• **Input records**
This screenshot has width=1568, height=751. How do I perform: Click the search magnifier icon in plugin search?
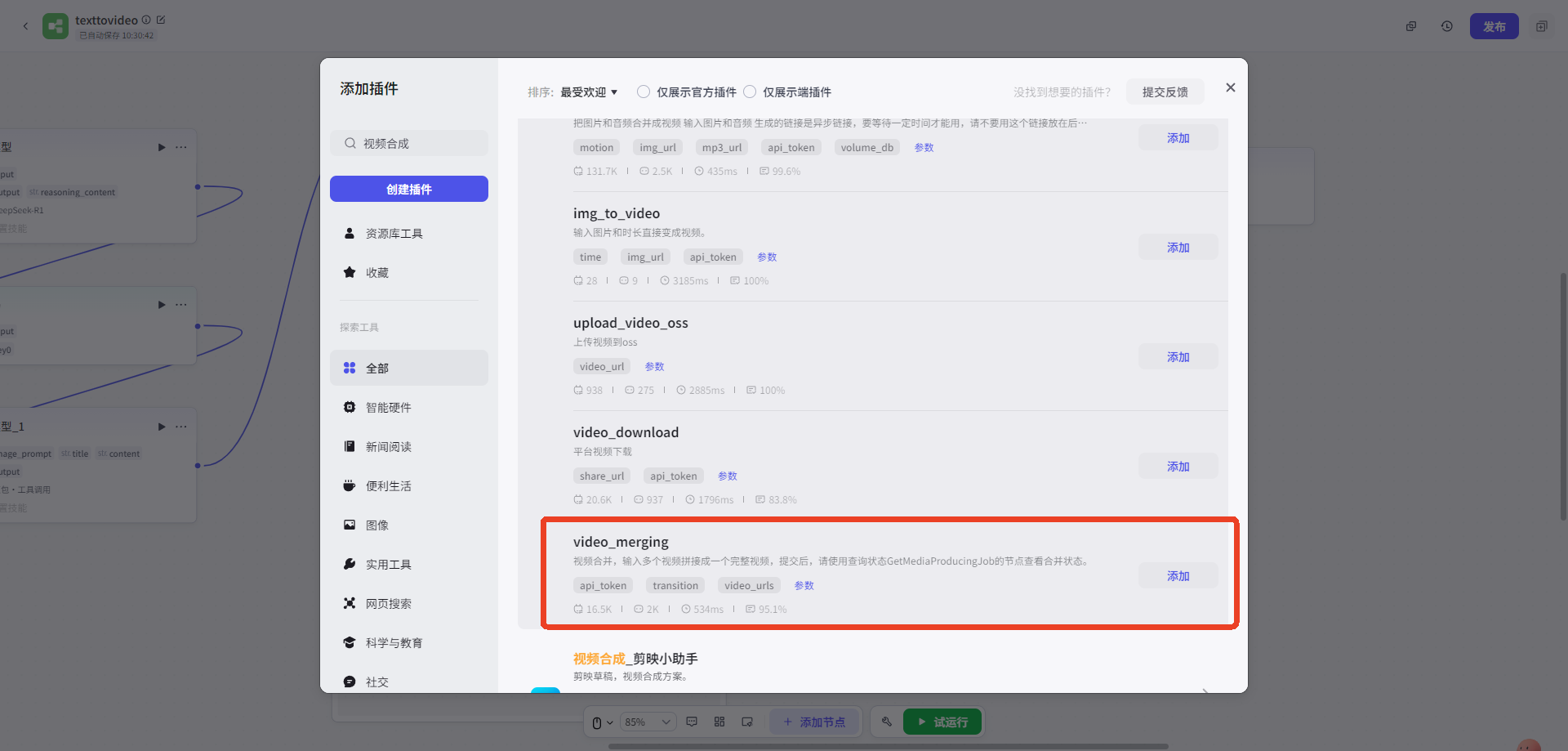click(350, 144)
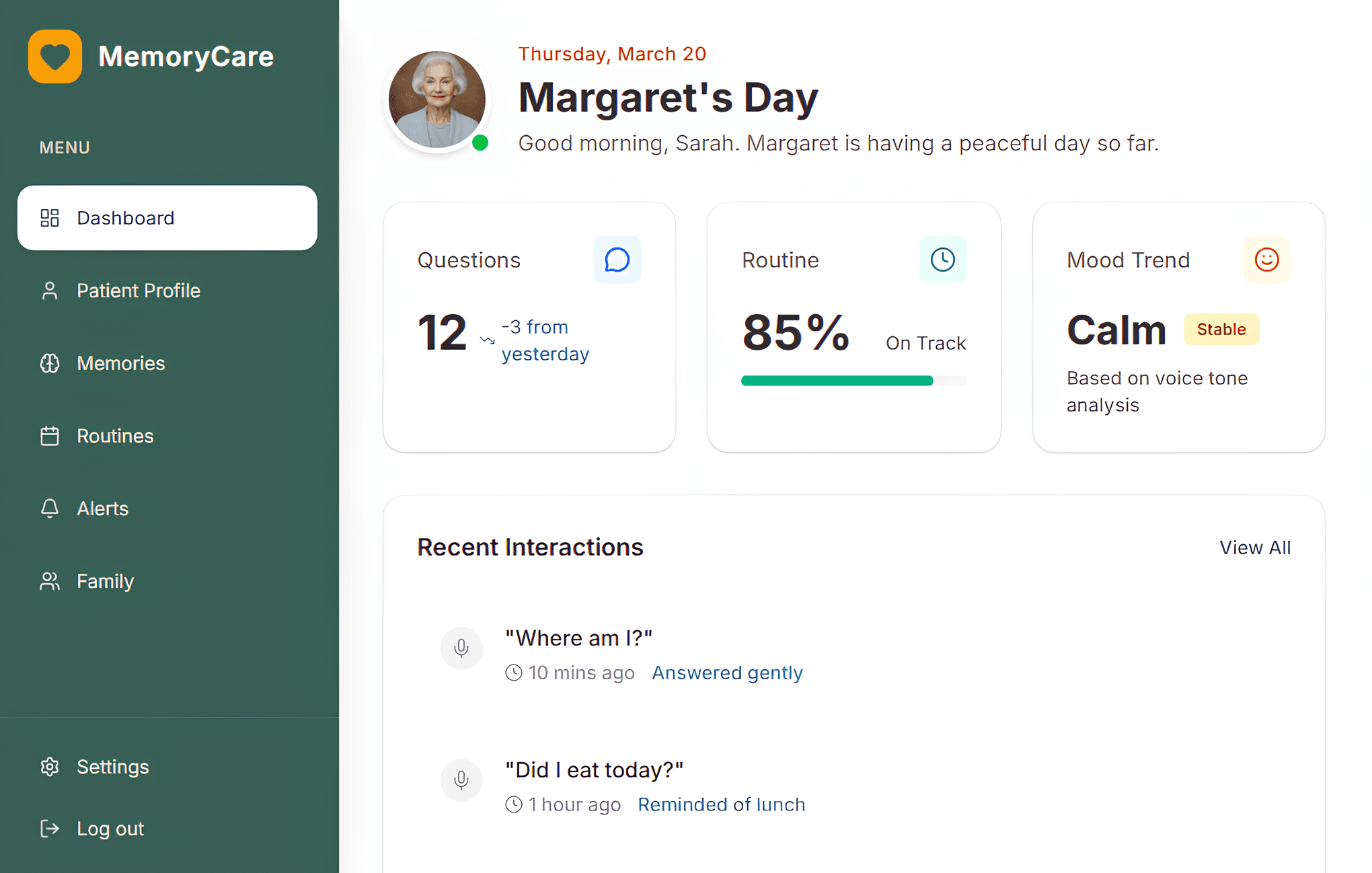Click the Memories brain icon
This screenshot has width=1372, height=873.
pos(50,363)
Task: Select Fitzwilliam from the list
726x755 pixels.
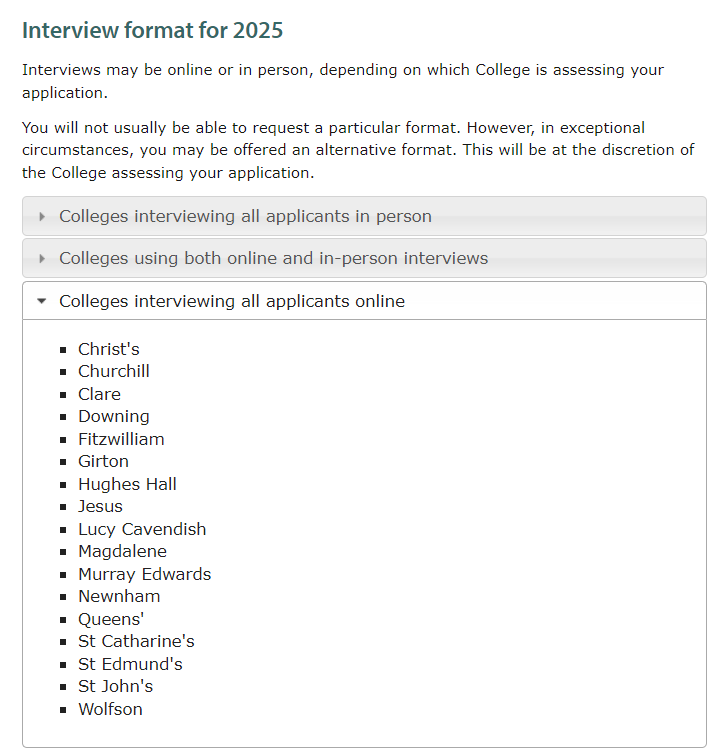Action: click(x=121, y=439)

• **Problem to solve**
Copy each line of the records above exactly as written. Do not carry over any picture.

• **Response box**
This screenshot has width=1568, height=751. How do I perform: Click the search magnifier icon in plugin search?
click(350, 144)
Click the Memories brain icon
This screenshot has width=1372, height=873.
pos(50,363)
Task: Select Fitzwilliam from the list
726x755 pixels.
Action: click(x=121, y=439)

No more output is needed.